[Click-target data]
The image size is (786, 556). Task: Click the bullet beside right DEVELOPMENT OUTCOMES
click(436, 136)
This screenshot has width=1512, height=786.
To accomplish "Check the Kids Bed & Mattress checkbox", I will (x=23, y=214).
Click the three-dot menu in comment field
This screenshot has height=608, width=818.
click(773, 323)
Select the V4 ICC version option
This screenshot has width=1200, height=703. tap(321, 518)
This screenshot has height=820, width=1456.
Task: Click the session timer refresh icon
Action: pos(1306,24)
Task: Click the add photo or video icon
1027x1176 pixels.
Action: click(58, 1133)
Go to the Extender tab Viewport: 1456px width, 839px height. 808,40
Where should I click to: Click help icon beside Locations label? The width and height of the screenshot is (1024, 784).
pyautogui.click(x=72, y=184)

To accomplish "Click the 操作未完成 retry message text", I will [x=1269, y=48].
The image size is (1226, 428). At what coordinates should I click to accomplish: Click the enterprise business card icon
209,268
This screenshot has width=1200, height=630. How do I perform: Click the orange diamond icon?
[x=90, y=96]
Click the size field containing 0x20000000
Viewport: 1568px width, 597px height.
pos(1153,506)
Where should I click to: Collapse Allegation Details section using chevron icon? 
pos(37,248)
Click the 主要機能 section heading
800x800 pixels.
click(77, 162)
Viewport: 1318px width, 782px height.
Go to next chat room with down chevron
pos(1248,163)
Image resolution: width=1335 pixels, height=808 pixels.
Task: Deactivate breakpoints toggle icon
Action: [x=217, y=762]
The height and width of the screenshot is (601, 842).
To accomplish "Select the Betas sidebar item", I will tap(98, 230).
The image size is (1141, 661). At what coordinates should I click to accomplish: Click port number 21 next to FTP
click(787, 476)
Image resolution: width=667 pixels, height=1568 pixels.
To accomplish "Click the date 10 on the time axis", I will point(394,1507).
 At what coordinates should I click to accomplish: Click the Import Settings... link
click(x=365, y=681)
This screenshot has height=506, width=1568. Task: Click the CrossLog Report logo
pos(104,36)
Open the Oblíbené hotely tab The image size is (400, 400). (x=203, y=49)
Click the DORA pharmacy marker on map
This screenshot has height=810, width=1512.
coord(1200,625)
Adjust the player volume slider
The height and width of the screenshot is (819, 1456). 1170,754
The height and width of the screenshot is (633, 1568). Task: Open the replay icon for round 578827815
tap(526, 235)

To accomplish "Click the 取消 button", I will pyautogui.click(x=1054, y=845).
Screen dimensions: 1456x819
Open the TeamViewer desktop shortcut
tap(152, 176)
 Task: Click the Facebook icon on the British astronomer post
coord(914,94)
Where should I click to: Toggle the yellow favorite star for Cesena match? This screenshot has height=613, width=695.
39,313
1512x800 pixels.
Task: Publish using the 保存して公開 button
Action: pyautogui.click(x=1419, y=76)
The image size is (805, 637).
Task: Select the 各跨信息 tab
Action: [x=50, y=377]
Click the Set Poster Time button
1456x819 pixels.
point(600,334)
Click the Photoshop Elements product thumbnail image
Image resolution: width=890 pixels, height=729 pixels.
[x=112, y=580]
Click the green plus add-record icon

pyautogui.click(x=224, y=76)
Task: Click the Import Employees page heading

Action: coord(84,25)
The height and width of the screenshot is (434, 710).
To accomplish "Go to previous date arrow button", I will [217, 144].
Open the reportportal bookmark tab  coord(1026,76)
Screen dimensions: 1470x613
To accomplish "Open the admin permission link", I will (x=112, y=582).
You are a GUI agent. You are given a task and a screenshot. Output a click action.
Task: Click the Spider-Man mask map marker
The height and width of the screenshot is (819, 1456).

- **THE REQUEST**:
Update all of the records by replacing "Spider-Man mask" with "red balloon", leaving everything else unchanged.

- **EXERCISE ANSWER**:
The image size is (786, 556). Task: Click the bullet beside right DEVELOPMENT OUTCOMES
click(436, 136)
This screenshot has width=1512, height=786.
To accomplish "Check the Kids Bed & Mattress checkbox", I will (x=23, y=214).
Click the three-dot menu in comment field
This screenshot has height=608, width=818.
click(773, 323)
Select the V4 ICC version option
This screenshot has width=1200, height=703. tap(321, 518)
This screenshot has height=820, width=1456.
Task: Click the session timer refresh icon
Action: pos(1306,24)
Task: Click the add photo or video icon
1027x1176 pixels.
Action: click(58, 1133)
Go to the Extender tab Viewport: 1456px width, 839px height. 808,40
Where should I click to: Click help icon beside Locations label? The width and height of the screenshot is (1024, 784).
pyautogui.click(x=72, y=184)

To accomplish "Click the 操作未完成 retry message text", I will [x=1269, y=48].
The image size is (1226, 428). At what coordinates should I click to accomplish: Click the enterprise business card icon
209,268
This screenshot has width=1200, height=630. How do I perform: Click the orange diamond icon?
[x=90, y=96]
Click the size field containing 0x20000000
Viewport: 1568px width, 597px height.
pos(1153,506)
Where should I click to: Collapse Allegation Details section using chevron icon? 
pos(37,248)
Click the 主要機能 section heading
800x800 pixels.
click(77, 162)
Viewport: 1318px width, 782px height.
Go to next chat room with down chevron
pos(1248,163)
Image resolution: width=1335 pixels, height=808 pixels.
Task: Deactivate breakpoints toggle icon
Action: [x=217, y=762]
The height and width of the screenshot is (601, 842).
To accomplish "Select the Betas sidebar item", I will tap(98, 230).
The image size is (1141, 661). At what coordinates should I click to accomplish: Click port number 21 next to FTP
click(787, 476)
Image resolution: width=667 pixels, height=1568 pixels.
To accomplish "Click the date 10 on the time axis", I will point(394,1507).
 At what coordinates should I click to accomplish: Click the Import Settings... link
click(x=365, y=681)
This screenshot has height=506, width=1568. Task: Click the CrossLog Report logo
pos(104,36)
Open the Oblíbené hotely tab The image size is (400, 400). (x=203, y=49)
Click the DORA pharmacy marker on map
This screenshot has height=810, width=1512.
coord(1200,625)
Adjust the player volume slider
The height and width of the screenshot is (819, 1456). 1170,754
The height and width of the screenshot is (633, 1568). Task: Open the replay icon for round 578827815
tap(526, 235)

To accomplish "Click the 取消 button", I will pyautogui.click(x=1054, y=845).
Screen dimensions: 1456x819
Open the TeamViewer desktop shortcut
tap(152, 176)
 Task: Click the Facebook icon on the British astronomer post
coord(914,94)
Where should I click to: Toggle the yellow favorite star for Cesena match? This screenshot has height=613, width=695.
39,313
1512x800 pixels.
Task: Publish using the 保存して公開 button
Action: pyautogui.click(x=1419, y=76)
The image size is (805, 637).
Task: Select the 各跨信息 tab
Action: [x=50, y=377]
Click the Set Poster Time button
1456x819 pixels.
point(600,334)
Click the Photoshop Elements product thumbnail image
Image resolution: width=890 pixels, height=729 pixels.
[x=112, y=580]
Click the green plus add-record icon

pyautogui.click(x=224, y=76)
Task: Click the Import Employees page heading

Action: coord(84,25)
The height and width of the screenshot is (434, 710).
To accomplish "Go to previous date arrow button", I will [217, 144].
Open the reportportal bookmark tab  coord(1026,76)
Screen dimensions: 1470x613
To accomplish "Open the admin permission link", I will (x=112, y=582).
You are a GUI agent. You are given a task and a screenshot. Output a click action.
Task: Click the red balloon map marker
The height and width of the screenshot is (819, 1456).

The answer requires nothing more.